What is expected |
Filter the entries below, keeping every line that has the word "computer".

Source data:
****************************************

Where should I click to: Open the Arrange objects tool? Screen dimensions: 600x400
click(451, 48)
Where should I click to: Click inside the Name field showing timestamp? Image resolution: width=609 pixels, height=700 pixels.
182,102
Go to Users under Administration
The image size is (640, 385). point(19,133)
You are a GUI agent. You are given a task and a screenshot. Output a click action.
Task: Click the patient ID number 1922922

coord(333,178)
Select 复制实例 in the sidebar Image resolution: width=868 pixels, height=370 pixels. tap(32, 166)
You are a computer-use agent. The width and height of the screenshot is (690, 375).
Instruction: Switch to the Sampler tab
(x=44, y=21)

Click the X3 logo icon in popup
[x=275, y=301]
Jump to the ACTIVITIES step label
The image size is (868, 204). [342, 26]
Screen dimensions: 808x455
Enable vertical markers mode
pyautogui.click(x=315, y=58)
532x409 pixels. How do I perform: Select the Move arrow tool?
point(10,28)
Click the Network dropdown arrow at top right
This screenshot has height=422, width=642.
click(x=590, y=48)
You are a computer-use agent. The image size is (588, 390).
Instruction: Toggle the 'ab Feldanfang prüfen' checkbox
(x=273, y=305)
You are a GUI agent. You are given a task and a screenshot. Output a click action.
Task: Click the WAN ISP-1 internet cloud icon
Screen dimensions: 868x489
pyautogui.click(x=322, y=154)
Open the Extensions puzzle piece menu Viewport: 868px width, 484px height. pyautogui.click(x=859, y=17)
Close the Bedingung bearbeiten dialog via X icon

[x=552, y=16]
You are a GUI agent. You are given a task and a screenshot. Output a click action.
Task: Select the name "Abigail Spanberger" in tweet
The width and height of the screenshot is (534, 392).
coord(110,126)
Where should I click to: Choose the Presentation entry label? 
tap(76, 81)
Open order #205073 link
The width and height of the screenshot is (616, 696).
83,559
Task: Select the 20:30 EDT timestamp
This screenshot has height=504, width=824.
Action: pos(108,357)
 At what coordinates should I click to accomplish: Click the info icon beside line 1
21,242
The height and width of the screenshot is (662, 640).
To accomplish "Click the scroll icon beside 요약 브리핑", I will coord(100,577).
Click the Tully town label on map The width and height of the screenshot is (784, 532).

****************************************

Answer |
You are a computer-use agent. The width and height of the screenshot is (690, 375).
You are a computer-use agent. The image size is (588, 390).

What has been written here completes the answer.